[TASK OBJECTIVE]:
The records that follow must all be duplicated exactly.
⟨
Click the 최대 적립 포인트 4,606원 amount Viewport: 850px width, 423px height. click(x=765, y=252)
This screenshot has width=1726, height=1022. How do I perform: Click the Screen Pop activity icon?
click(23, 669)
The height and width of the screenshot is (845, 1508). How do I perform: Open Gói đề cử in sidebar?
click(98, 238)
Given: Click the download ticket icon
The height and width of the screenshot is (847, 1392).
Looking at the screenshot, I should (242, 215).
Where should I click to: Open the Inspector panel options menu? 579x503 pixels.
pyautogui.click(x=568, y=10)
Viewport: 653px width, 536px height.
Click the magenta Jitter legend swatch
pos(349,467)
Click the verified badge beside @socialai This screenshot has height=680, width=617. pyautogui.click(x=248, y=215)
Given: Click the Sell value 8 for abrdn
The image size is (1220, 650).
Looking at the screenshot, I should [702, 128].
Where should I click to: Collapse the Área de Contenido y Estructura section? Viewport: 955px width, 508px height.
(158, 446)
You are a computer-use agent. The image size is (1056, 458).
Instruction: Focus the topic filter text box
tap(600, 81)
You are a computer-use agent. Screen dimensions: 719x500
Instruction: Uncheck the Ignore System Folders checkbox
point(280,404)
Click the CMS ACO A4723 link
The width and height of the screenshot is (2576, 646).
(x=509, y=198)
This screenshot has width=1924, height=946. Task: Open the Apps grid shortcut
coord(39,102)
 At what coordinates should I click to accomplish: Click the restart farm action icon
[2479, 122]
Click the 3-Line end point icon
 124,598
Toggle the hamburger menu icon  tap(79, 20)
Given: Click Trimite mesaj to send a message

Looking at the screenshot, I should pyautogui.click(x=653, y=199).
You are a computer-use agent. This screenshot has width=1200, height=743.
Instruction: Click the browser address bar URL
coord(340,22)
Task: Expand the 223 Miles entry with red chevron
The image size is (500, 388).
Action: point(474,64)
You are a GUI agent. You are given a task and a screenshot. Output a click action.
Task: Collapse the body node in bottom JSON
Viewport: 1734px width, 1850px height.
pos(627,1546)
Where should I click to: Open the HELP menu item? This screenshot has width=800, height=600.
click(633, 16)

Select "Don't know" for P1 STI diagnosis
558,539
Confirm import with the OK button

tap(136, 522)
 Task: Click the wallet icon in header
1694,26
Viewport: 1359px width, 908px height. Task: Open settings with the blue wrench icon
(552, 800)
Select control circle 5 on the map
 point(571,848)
⟩
[SOLUTION BELOW]:
Click the 최대 적립 포인트 4,606원 amount Viewport: 850px width, 423px height. click(x=765, y=252)
This screenshot has width=1726, height=1022. How do I perform: Click the Screen Pop activity icon?
click(23, 669)
The height and width of the screenshot is (845, 1508). How do I perform: Open Gói đề cử in sidebar?
click(98, 238)
Given: Click the download ticket icon
The height and width of the screenshot is (847, 1392).
Looking at the screenshot, I should (242, 215).
Where should I click to: Open the Inspector panel options menu? 579x503 pixels.
pyautogui.click(x=568, y=10)
Viewport: 653px width, 536px height.
Click the magenta Jitter legend swatch
pos(349,467)
Click the verified badge beside @socialai This screenshot has height=680, width=617. pyautogui.click(x=248, y=215)
Given: Click the Sell value 8 for abrdn
The image size is (1220, 650).
Looking at the screenshot, I should [702, 128].
Where should I click to: Collapse the Área de Contenido y Estructura section? Viewport: 955px width, 508px height.
(158, 446)
You are a computer-use agent. The image size is (1056, 458).
Instruction: Focus the topic filter text box
tap(600, 81)
You are a computer-use agent. Screen dimensions: 719x500
Instruction: Uncheck the Ignore System Folders checkbox
point(280,404)
Click the CMS ACO A4723 link
The width and height of the screenshot is (2576, 646).
(x=509, y=198)
This screenshot has width=1924, height=946. Task: Open the Apps grid shortcut
coord(39,102)
 At what coordinates should I click to accomplish: Click the restart farm action icon
[2479, 122]
Click the 3-Line end point icon
 124,598
Toggle the hamburger menu icon  tap(79, 20)
Given: Click Trimite mesaj to send a message

Looking at the screenshot, I should pyautogui.click(x=653, y=199).
You are a computer-use agent. This screenshot has width=1200, height=743.
Instruction: Click the browser address bar URL
coord(340,22)
Task: Expand the 223 Miles entry with red chevron
The image size is (500, 388).
Action: point(474,64)
You are a GUI agent. You are given a task and a screenshot. Output a click action.
Task: Collapse the body node in bottom JSON
Viewport: 1734px width, 1850px height.
pos(627,1546)
Where should I click to: Open the HELP menu item? This screenshot has width=800, height=600.
click(633, 16)

Select "Don't know" for P1 STI diagnosis
558,539
Confirm import with the OK button

tap(136, 522)
 Task: Click the wallet icon in header
1694,26
Viewport: 1359px width, 908px height. Task: Open settings with the blue wrench icon
(552, 800)
Select control circle 5 on the map
 point(571,848)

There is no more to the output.